What the task requires:
Without copying any pictures, restate exactly the lines from the start of the records through the line containing "Given: Click the".

Records for the exercise:
== Segment start ==

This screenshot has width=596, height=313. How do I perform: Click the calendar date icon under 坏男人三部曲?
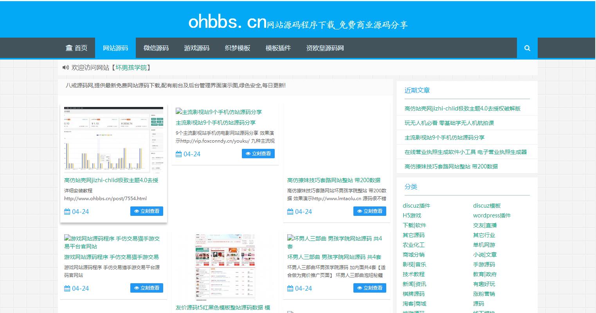coord(290,288)
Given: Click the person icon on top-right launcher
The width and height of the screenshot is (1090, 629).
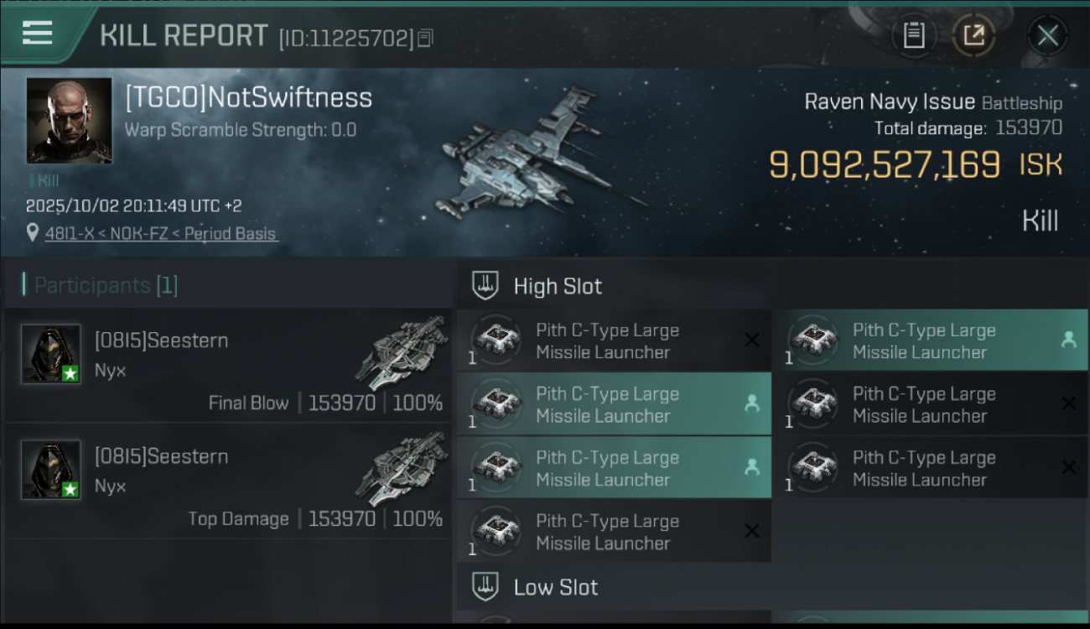Looking at the screenshot, I should [x=1068, y=340].
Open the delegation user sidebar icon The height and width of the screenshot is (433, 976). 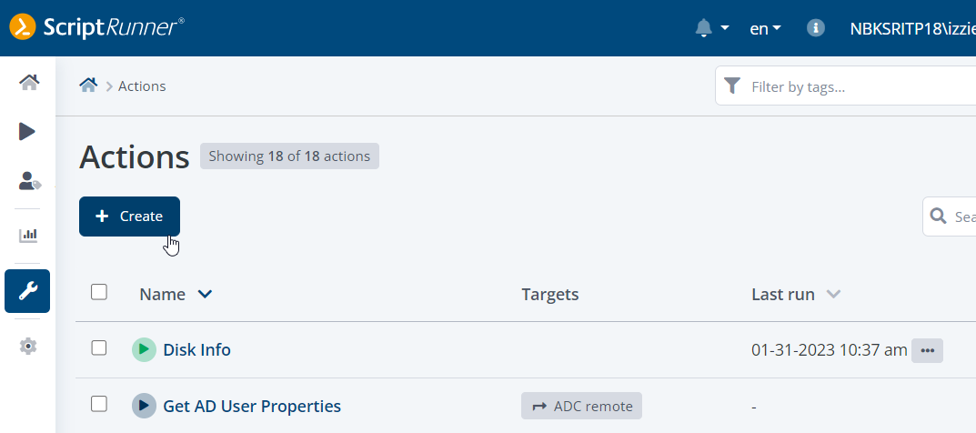(x=28, y=181)
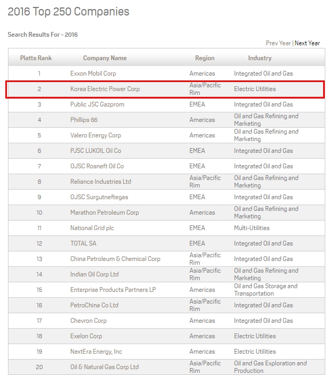Click the Company Name column header
The width and height of the screenshot is (329, 375).
click(105, 58)
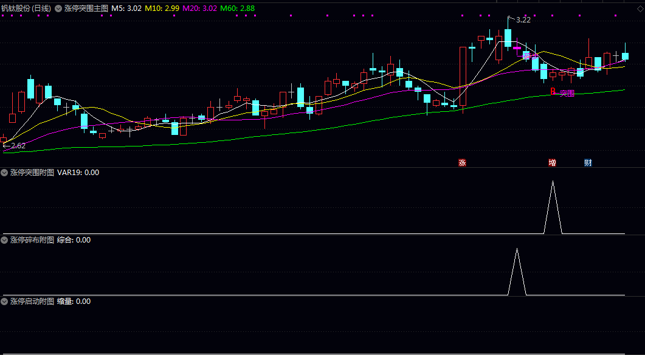
Task: Click the 钒钛股份(日线) stock title
Action: 26,9
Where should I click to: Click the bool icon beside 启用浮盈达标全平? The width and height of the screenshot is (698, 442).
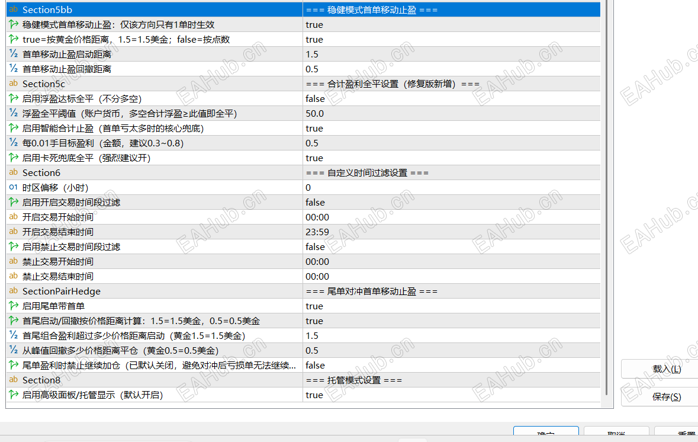[14, 98]
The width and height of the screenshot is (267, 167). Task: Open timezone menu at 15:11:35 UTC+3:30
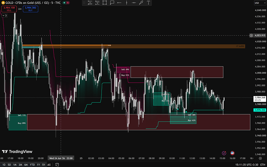coord(247,165)
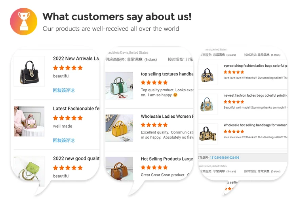Click star rating under "Hot Selling Products"
The width and height of the screenshot is (297, 203).
(x=154, y=167)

== Segment end ==

Exercise output:
This screenshot has width=596, height=313. How do I perform: Click the calendar date icon under 坏男人三部曲?
coord(290,288)
Given: Click the person icon on top-right launcher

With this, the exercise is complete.